Is that 3 sheets cut up into 2000 2"x2" pieces or 3 full sheets installed on a wall?

Is it one guy taking 2 full days or is it 16 guys for an hour each?


----------



## thom (Nov 3, 2006)

A crew of 4 guys:

Show up at the shop at 8:00 AM for start of the day.
8:10 get job schedule
8:30 tools loaded in truck
9:00 arrive at job site survey the job
9:15 unload tools, cords etc and set up
9:45 breaktime 
10:30 start work, look for a pencil
10:40 find pencil, mark first board
10:45 look for a stanley knife. Damn, it's back at the shop.
11:15 arrive back at job with stanley knife
11:20 cut first board
11:22 hang first board
11:24 measure mark and cut second board
11:26 hang second board
11:28 measure mark and cut third board
11:30 hang third board
11:35 put tools back in truck
12:05 arrive back at shop.

Looks to me like your getting 4 guys for 5 minutes free.


----------



## Chris Johnson (Apr 19, 2007)

It's called 'Seducing the Canine' with no supervision!!!

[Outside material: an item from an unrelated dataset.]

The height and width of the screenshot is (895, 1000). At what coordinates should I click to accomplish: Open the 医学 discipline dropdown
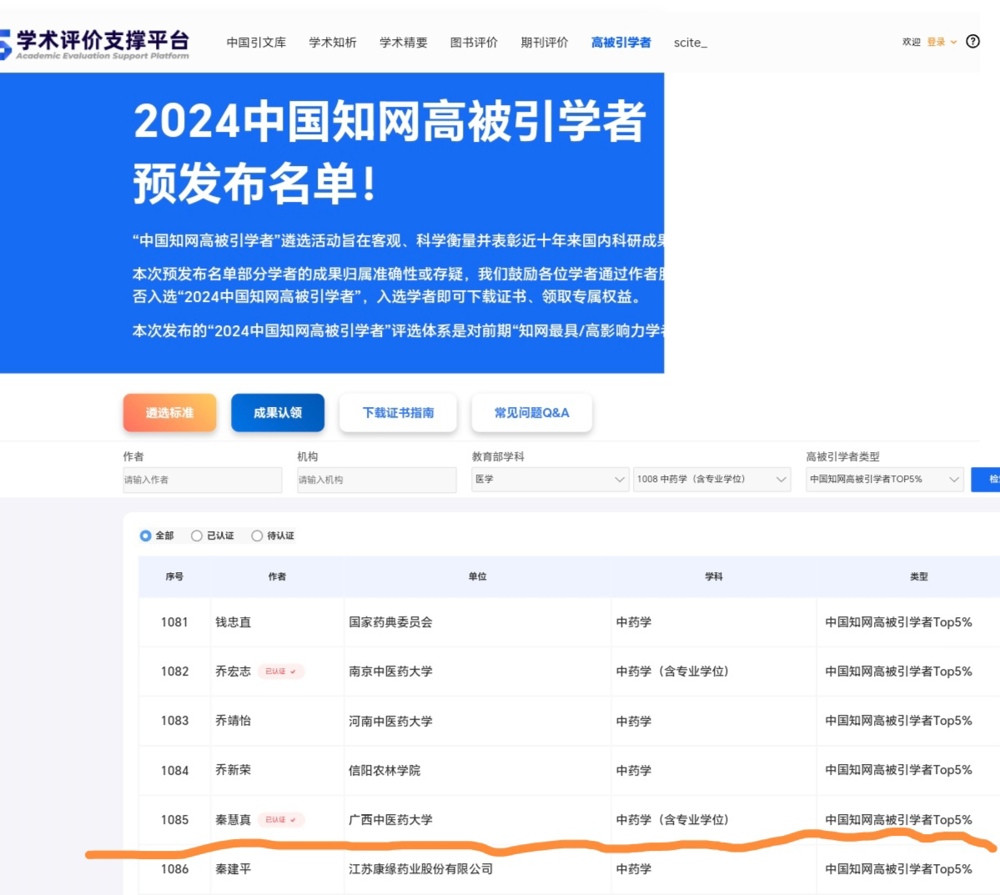(550, 480)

Employees have a tendancy to make the job fill the time slot available. I assure you if it was 6, 10, 20 or whatever sheets the time would have been the same


----------



## mdshunk (Mar 13, 2005)

If this is a sub, this might be one of those deals where they don't bill for less than a day if it's a 2 hour job. Send two guys out to handle each sheet together, they bang it out and get out of there, and they bill for 16 hours. It's not always possible to schedule 2 small jobs on the same day, so some guys bill like this to cover their fixed expenses for each day.


----------



## send_it_all (Apr 10, 2007)

That seems excessive being that my drywall sub sends out 1 guy who can hang, tape, and texture a bathroom (10 sheets) for me in 8 hours.


----------



## neolitic (Apr 20, 2006)

Why is it, Finley and I, feel
that there may be more to the story?


----------



## Dave Mac (Jan 30, 2006)

thanks for the replies, actually I just found out their was a lot more to the job then three pieces of sheetrock, lol I was surprised at the sarcastic answeres, but thanks to those who tried to help

dave mac


----------



## MALCO.New.York (Feb 27, 2008)

Dave Mac said:


> thanks for the replies, actually I just found out their was a lot more to the job then three pieces of sheetrock, lol I was surprised at the sarcastic answeres, but thanks to those who tried to help
> 
> dave mac



Please enlighten us concerning the vagaries you have set forth. WE NEED TO KNOW!!!


----------



## BattleRidge (Feb 9, 2008)

yeah we hang like 50 sheets in that time. But sometimes we hang like 5, way to vague.


----------



## Frankawitz (Jun 17, 2006)

My brother and I had a kitchen that we had to hang ceiling and walls it took us 6 hours to hang 7 sheets 4x8 of 5/8's plus we use a lift, we had 8 can lights and ceiling fan box.:whistling. If we didn't have the lift it would have been 10 hours maybe more.


----------



## Frankawitz (Jun 17, 2006)

My brother and I had a kitchen that we had to hang ceiling and walls it took us 6 hours to hang 7 sheets 4x8 of 5/8's plus we use a lift, we had 8 can lights and ceiling fan box.:whistling. If we didn't have the lift it would have been 10 hours maybe more.


www.frankawitz.net


----------



## Brockster (Aug 24, 2007)

Frankawitz said:


> My brother and I had a kitchen that we had to hang ceiling and walls it took us 6 hours to hang 7 sheets 4x8 of 5/8's plus we use a lift, we had 8 can lights and ceiling fan box.:whistling. If we didn't have the lift it would have been 10 hours maybe more.
> 
> 
> www.frankawitz.net


I recently had to hang two chopped-up sheets by myself and took over two hours! I didn't want my hanger's to laugh at me for calling them for such a small job but once I finished I wished I had called them.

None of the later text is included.